Directions for this task - Only one span of the listing below is wanted: the lines from the one with "Task: Toggle the process tree view button" through the one with "Click the green T result badge", reproduced exactly, both ends kept.

--- Extracted entries Enclosed Below ---

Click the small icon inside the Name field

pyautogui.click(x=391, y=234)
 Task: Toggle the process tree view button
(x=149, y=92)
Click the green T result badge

--- End of Enclosed Extracted entries ---
--- Extracted entries Enclosed Below ---

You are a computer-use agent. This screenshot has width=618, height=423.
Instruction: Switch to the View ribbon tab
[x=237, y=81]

--- End of Enclosed Extracted entries ---

Problem solution -
 Task: Toggle the process tree view button
(x=149, y=92)
Click the green T result badge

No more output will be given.